Dean Hutton: message received

2017-01-20 15:54

If it’s not students protesting against varsity fee structures wearing T-shirts with the slogan “F**k white people”, then it’s a white artist in Cape Town who feels pretty much the same.

Dean Hutton’s art piece on exhibit at a museum in Cape Town, doesn’t so much offend me as irritates me. Some see it as a piece of art, meant to provoke white people and get them talking about racism in South Africa, while others see it as a racist and divisive statement.

For me though, it’s not the exhibit in particular that irks me, but what it has come to symbolize in a racially tense country.

When images started appearing on social networks, of protesting students wearing shirts with the slogan “F**k white people”, there was a bit of an uproar from some in the white community, who couldn’t reconcile why this was acceptable when members of the white community had been demonised for similar acts of racism. At the time, I was amused. The reason for my amusement wasn’t the fact that the students donned these shirts like a badge of honour, but the fact that the protests were about free tertiary education, which ultimately whites had no control over.

To take it a step further though, the “F**k white people” T-shirts started changing to “Kill all whites” and other slogans that I’m sure were offensive to many.

Surely, this should have been front page headlines? No?

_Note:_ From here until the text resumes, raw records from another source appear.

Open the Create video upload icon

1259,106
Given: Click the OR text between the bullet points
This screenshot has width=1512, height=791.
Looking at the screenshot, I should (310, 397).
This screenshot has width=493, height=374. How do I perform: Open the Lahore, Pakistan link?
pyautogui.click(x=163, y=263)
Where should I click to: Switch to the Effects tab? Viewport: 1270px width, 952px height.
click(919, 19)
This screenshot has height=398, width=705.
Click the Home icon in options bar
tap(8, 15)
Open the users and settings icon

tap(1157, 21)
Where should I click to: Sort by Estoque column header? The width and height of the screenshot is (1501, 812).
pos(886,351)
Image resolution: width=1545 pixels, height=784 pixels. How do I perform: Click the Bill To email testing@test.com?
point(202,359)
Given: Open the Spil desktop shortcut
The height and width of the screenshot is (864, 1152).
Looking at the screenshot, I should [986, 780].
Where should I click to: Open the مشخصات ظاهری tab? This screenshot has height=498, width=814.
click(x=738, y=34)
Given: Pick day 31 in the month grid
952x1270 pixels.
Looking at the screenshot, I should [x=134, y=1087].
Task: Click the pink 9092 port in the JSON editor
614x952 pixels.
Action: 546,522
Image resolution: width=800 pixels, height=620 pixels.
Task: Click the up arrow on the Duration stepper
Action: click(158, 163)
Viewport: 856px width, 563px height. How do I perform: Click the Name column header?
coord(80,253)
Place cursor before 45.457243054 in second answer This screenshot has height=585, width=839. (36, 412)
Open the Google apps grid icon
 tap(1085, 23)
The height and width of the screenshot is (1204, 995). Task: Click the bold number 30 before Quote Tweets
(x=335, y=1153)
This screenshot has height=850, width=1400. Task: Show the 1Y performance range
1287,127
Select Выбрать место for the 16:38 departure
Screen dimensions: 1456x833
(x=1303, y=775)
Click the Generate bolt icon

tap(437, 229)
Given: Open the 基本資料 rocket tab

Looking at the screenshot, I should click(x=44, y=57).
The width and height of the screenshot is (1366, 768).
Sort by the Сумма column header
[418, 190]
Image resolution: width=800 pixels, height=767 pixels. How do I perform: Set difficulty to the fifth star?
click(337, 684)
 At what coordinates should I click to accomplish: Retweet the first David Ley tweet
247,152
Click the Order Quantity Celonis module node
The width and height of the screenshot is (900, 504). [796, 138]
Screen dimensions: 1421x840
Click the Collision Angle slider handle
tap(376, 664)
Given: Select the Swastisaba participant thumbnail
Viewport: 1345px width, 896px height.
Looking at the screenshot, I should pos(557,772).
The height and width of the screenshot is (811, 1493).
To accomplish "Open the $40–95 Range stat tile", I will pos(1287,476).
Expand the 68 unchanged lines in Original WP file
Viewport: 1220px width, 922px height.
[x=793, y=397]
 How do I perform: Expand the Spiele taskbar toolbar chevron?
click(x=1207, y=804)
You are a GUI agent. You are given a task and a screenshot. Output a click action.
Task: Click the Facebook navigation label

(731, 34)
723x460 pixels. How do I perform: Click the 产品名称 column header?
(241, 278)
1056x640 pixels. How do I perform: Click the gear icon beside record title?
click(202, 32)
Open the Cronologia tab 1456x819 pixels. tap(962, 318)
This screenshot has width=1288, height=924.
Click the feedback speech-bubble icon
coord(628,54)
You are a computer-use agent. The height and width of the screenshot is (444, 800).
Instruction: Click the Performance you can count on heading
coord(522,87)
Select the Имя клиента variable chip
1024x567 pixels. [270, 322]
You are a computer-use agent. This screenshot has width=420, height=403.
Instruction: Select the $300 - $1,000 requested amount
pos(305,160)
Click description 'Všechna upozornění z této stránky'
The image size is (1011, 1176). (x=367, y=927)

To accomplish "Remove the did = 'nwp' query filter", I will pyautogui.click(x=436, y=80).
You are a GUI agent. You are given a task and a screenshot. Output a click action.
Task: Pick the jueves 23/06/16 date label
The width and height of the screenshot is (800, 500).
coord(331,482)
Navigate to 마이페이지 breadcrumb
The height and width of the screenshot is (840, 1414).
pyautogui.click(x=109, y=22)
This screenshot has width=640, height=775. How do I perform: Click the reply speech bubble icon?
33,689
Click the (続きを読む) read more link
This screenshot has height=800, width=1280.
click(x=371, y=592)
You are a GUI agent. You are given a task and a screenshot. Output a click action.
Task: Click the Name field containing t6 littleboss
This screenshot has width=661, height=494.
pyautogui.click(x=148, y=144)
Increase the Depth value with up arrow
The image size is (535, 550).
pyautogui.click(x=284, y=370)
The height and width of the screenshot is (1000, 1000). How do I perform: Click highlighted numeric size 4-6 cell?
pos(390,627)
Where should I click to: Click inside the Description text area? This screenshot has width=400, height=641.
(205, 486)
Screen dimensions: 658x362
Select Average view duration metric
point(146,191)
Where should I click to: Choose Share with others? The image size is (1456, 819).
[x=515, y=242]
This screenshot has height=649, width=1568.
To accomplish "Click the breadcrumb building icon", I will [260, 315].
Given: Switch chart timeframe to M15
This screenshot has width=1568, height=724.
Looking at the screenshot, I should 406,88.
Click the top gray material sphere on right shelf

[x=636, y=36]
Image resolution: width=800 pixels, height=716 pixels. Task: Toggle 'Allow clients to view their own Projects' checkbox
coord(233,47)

These cases were dealt with in a very low key manner and were treated with kid gloves.

When questioning why the consequences of promoting hate speech and inciting racial violence wasn’t dealt with as swiftly or severely, as had been the case with Penny Sparrow, white people were told that they just don’t understand black pain or frustration.

This was a very hard pill to swallow for most. And just when we thought that this was just a fad and we had seen the last of it, more people started wearing the shirts, saying the words out loud and pushing the boundaries of hate speech even further.  Were whites correct in their demand for consequences now?

Not yet apparently.

When Julius Malema said that he wasn’t calling for the slaughter of white people – for now, surely there MUST have been a case for whites to feel aggrieved?!?

Still, NO?

You see, for every person who believes that racism is a characteristic unique only to whites, there is another person out there growing bolder by the day, inciting violence based on race, who does so with impunity. What happens when the words, start turning into acts?

When whites get frustrated about it and start asking questions, there is one sure way to get them to shut up and that is by labelling them as racist too.